Crédit immobilier : est-il urgent d'attendre janvier 2023 ?
Baromètre des taux de crédits immobiliers négociés
Source : Artémis Courtage

Un accès au crédit rendu plus difficile

Pour l’instant, la hausse des taux reste inférieure à l’inflation — 6,2 % en novembre, selon l’Insee. Toutefois, obtenir son crédit devient plus difficile. Fin novembre 2022, la plateforme PAP.fr estimait qu’une vente sur dix (9,8 %) échouait au dernier moment faute de crédit. « Ce qui est plus préoccupant, c’est la contraction de la production de crédits en raison de la faible rentabilité de cette activité pour les banques, dans ce contexte de très forte hausse des taux de refinancement. Une situation particulièrement bloquante en cette fin d’année pour l’ensemble des acteurs du marché immobilier, dont les courtiers », pointe Julie Bachet.

La Banque de France estime que la production de crédit a chuté de 25 % entre septembre et novembre derniers. Ces trois derniers mois, la production de crédits à l’habitat reste cependant stable — avec une légère hausse entre octobre (18,6 milliards d’euros) et novembre (19 milliards d’euros). « Certaines banques qui refusent de trop rogner sur leurs marges mettent en suspens la production de crédit jusqu’à la révision de l’usure en janvier prochain », déclare Pierre Chapon co-fondateur du courtier en ligne Pretto. De quoi pousser les emprunteurs à attendre une amélioration de la situation en janvier 2023.

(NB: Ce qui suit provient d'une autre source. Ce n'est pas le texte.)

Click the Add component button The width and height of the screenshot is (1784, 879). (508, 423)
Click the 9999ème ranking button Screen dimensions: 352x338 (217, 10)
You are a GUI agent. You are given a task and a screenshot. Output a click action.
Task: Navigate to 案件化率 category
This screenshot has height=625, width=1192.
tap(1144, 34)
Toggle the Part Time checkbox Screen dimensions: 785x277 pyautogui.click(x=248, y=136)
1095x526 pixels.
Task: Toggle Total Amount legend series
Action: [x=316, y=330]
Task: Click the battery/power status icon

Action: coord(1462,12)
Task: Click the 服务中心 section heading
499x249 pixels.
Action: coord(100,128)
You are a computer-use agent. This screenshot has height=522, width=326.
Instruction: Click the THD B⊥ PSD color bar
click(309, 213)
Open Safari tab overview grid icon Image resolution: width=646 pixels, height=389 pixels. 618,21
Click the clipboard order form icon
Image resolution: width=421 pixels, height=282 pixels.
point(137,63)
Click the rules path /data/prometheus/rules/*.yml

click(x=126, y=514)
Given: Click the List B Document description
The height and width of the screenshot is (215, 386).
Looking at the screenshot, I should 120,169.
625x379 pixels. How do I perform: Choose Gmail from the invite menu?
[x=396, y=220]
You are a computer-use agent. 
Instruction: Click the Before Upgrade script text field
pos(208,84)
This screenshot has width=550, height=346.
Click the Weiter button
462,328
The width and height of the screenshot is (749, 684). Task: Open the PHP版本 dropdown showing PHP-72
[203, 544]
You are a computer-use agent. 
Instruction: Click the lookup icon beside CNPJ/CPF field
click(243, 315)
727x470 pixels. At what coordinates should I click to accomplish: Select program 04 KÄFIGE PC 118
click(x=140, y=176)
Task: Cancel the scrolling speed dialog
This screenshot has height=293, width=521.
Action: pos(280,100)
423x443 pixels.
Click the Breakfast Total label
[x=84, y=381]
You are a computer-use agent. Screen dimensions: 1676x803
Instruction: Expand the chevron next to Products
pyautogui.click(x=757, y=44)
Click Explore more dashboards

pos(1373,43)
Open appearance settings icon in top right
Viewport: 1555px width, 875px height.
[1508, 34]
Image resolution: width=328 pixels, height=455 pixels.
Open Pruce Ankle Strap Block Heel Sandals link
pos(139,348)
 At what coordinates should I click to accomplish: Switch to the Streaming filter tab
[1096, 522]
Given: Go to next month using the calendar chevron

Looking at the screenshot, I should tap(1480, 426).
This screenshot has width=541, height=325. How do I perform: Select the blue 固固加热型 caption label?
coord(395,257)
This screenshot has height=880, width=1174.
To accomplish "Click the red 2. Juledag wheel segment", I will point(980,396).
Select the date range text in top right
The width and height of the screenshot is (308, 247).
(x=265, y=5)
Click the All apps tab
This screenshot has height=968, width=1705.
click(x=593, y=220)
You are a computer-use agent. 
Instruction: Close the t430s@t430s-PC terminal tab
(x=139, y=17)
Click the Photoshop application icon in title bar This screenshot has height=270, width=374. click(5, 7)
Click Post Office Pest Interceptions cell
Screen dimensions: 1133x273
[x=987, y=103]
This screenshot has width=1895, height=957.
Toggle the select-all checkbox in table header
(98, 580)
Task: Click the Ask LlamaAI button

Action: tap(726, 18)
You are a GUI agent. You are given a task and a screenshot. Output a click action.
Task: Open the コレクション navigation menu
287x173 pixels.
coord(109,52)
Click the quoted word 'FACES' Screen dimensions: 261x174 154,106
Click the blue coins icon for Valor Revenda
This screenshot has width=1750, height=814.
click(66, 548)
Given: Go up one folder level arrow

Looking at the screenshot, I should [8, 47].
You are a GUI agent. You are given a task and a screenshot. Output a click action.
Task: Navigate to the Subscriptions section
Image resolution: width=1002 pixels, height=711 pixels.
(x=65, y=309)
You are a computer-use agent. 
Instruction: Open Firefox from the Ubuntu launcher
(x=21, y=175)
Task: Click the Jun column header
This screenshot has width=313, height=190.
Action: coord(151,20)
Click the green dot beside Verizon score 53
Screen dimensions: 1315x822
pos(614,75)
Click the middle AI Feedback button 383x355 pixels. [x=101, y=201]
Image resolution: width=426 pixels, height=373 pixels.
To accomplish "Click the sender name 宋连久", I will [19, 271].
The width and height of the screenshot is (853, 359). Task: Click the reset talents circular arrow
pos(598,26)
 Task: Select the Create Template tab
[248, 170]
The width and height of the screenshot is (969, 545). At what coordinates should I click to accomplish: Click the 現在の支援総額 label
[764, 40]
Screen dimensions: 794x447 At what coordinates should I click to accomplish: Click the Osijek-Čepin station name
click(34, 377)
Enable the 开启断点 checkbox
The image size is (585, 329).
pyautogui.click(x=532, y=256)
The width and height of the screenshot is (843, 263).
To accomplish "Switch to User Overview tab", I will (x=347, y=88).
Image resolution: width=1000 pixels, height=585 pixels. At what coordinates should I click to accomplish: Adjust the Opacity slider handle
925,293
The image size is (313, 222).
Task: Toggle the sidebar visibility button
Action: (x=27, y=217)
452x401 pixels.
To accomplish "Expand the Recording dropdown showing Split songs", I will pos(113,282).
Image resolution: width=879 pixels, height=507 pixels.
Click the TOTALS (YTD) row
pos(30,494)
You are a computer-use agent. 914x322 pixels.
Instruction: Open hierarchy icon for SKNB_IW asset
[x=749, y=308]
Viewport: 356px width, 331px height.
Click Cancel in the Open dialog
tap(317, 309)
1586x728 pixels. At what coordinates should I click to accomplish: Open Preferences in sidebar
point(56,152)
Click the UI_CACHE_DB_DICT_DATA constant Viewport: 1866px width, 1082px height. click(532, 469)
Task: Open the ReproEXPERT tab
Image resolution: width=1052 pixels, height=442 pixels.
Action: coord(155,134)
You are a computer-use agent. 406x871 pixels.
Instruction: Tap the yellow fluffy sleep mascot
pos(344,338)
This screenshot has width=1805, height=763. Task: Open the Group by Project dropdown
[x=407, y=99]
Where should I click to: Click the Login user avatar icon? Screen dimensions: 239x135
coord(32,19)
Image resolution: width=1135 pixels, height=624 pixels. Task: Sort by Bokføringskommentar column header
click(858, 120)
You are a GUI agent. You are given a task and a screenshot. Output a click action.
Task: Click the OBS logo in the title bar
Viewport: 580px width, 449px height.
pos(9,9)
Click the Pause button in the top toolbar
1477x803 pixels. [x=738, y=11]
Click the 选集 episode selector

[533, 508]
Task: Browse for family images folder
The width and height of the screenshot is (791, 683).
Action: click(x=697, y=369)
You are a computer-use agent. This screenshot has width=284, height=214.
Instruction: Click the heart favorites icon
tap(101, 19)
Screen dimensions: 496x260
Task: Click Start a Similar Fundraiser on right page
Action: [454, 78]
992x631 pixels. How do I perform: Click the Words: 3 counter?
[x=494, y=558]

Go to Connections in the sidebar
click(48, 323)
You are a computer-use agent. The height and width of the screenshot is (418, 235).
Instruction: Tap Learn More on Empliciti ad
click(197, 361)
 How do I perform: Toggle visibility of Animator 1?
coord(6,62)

Crédit immobilier : est-il urgent d'attendre janvier 2023 ?
Source : Banque de France

Vers un marché du crédit à deux vitesses ?

Pour l’emprunteur, mieux vaut attendre le nouveau taux d’usure du T1 2023. « Il est raisonnable d’envisager une remontée des taux d’usure de 0,55 point au moins le 1er janvier. Il atteindrait alors 3,60 % ce qui redonnerait de l’air au marché, et permettrait de faire passer des dossiers de crédit actuellement bloqués car à des taux proposés à 2,50 % ou plus », détaille Sandrine Allonier, porte-parole de Vousfinancer. Mais l’embellie risque d’être de courte durée. Les banques vont sans doute profiter de cet appel d’air pour augmenter rapidement leurs taux. De quoi entamer davantage la capacité d’emprunt des Français.

Chez les professionnels du crédit, certains acteurs parlent déjà d’un marché du crédit immobilier à deux vitesses. En 2022, la différence se creuse entre la région parisienne et le reste du pays. « En Île-de-France, le marché s’est clairement grippé avec des établissements bancaires plus attentistes qui tardent à répondre et refusent de financer un certain nombre de dossiers. A l’inverse, en région, le financement des dossiers est plus fluide, sachant que les montants empruntés sont globalement moins élevés que dans la capitale », relève Ludovic Huzieux. Si la hausse des taux pratiqués par les banques se poursuit en janvier prochain, l’écart entre emprunteurs ne peut que continuer à se creuser.